TEXT FOR ANALYSIS ->
□ □ □ □ □

Human beings – both men and women – in all eras have dreamt of staying strong and healthy and looking young and beautiful in spite of the passing of time, and those with the means have often spent enormous sums trying to achieve this dream.
After thousands of years, science made a leap forward, and the two researchers involved in this work won the Nobel Prize in 2012 for Physiology and Medicine.
That is now history: in 1962 the Briton John B. Gurdon, who is now 79 years old, discovered that a specialized adult cell “can lose its identity” and be reprogrammed to become a completely different type of cell.
The Japanese Shinya Yamanaka, born in the year of Gurdon’s groundbreaking discovery, more than 40 years later developed a technique that allowed adult, already differentiated cells to be reprogrammed.
When an egg cell is fertilized and the first cells begin to divide, these immature cells are all equal, with a low, elementary frequency. Such cells are called “pluripotent” because in their “primitive” state they have the potential to differentiate and become blood, skin, bone, eye, liver cells etc.
Gurdon’s intuition was brilliant: all that was needed was to return, in some way, to the first moments of life and start over again, in order to, for example, restore the functionality of an organ damaged by disease, injury or other.
Therefore, for years, researchers tried to obtain “young” “embryonic” tissue, an excellent example of which is found in embryos and the umbilical cord – with obvious problems of ethics.

□ □ □ □ □

STORED DATA ->
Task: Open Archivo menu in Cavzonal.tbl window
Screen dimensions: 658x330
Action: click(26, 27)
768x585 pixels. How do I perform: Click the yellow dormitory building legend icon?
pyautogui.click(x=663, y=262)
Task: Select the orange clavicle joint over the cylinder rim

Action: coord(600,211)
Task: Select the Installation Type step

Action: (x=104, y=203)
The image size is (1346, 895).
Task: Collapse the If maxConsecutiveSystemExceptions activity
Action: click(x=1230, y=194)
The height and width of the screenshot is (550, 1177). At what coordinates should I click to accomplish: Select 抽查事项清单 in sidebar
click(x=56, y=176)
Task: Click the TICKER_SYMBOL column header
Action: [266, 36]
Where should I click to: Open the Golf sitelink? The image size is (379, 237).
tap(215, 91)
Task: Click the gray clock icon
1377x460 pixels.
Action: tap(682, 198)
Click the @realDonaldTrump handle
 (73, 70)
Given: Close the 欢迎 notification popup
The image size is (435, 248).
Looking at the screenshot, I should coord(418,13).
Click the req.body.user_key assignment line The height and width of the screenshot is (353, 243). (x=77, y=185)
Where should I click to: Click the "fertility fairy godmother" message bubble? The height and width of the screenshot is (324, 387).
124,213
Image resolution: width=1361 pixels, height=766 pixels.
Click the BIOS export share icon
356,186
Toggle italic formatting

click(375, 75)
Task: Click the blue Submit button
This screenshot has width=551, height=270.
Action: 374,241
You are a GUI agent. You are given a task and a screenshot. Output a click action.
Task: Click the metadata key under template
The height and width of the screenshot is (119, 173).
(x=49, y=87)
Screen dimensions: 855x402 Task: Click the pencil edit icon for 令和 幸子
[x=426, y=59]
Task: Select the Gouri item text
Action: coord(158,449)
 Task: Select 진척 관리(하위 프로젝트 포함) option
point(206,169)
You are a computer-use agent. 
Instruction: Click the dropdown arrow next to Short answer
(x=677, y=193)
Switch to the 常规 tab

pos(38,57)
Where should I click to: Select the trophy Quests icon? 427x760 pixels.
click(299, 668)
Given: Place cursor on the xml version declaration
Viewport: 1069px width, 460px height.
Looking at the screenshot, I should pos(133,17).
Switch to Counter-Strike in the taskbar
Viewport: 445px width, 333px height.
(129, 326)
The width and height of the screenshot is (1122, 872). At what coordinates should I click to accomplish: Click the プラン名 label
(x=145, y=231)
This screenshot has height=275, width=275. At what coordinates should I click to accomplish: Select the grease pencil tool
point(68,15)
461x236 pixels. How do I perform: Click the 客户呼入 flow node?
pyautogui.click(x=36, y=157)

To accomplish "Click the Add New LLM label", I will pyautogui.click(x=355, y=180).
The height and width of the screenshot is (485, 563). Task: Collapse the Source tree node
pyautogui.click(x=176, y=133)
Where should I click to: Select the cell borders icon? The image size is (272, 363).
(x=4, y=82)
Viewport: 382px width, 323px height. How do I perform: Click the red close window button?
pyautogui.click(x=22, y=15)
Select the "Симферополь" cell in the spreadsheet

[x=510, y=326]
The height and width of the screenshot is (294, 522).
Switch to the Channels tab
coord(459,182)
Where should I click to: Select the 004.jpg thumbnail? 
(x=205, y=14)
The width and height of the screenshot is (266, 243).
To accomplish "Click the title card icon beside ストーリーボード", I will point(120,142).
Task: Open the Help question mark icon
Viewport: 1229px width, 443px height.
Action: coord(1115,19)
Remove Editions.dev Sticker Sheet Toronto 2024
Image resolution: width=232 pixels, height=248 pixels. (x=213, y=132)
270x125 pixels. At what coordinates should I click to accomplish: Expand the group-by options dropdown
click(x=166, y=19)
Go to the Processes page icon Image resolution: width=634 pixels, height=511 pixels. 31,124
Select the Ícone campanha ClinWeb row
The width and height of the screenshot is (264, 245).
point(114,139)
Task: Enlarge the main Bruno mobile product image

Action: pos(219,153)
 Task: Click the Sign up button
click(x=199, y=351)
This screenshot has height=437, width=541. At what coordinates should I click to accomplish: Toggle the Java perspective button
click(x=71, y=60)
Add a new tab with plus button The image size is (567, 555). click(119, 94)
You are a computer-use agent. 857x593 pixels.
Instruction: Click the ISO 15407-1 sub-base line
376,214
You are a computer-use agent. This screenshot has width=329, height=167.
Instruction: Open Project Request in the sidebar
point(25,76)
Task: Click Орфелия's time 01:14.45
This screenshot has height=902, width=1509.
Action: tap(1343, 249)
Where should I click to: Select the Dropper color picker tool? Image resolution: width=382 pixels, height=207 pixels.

□ □ □ □ □

APPLY WHAT YOU READ ->
1 - Answer these questions using the text on cell reprogramming:
(a) In what year did John B. Gurdon make his discovery about specialized adult cells?
(b) What name is given to immature cells that have the potential to become blood, skin, bone, eye, or liver cells?
(c) Where is an excellent example of "young" "embryonic" tissue found?
2 - Translate this sentence from the text on cell reprogramming into Spanish: "The Japanese Shinya Yamanaka, born in the year of Gurdon’s groundbreaking discovery, more than 40 years later developed a technique that allowed adult, already differentiated cells to be reprogrammed."

LIST OF ANSWERS ->
1 -
(a) 1962
(b) "Pluripotent"
(c) In embryos and the umbilical cord

2 - El japonés Shinya Yamanaka, nacido en el año del revolucionario descubrimiento de Gurdon, desarrolló más de 40 años después una técnica que permitió reprogramar células adultas ya diferenciadas.